» Exercise goal: The answer should contain only the lines running from the line with "This screenshot has" to the end of the material, reproduced verbatim.

Start of Exercise input

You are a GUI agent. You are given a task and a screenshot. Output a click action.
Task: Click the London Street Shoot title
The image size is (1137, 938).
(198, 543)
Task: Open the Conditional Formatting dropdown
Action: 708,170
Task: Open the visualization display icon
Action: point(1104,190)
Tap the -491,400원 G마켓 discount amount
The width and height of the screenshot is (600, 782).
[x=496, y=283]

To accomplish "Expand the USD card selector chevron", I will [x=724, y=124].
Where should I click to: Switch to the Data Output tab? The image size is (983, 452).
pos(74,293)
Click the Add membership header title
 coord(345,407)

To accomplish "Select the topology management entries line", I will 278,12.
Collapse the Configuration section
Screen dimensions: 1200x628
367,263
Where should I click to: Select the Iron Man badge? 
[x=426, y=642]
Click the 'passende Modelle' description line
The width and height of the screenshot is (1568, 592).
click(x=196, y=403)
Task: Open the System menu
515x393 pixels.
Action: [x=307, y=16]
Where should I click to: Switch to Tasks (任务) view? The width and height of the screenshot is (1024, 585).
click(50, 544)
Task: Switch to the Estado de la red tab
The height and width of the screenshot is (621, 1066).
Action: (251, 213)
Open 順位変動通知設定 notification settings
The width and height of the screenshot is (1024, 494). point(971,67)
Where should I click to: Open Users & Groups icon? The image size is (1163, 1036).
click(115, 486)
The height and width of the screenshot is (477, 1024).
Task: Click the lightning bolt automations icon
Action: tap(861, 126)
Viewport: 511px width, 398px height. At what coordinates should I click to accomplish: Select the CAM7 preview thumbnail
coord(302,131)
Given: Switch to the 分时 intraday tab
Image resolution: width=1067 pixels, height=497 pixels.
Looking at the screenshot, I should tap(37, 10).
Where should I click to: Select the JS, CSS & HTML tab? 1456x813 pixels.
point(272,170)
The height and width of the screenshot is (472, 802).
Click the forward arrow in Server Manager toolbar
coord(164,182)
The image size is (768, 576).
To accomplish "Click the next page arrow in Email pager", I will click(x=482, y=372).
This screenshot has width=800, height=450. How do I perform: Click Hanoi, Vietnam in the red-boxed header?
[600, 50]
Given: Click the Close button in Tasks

End of Exercise input

» Completed exercise:
This screenshot has width=800, height=450. How do I perform: Click Hanoi, Vietnam in the red-boxed header?
[600, 50]
Given: Click the Close button in Tasks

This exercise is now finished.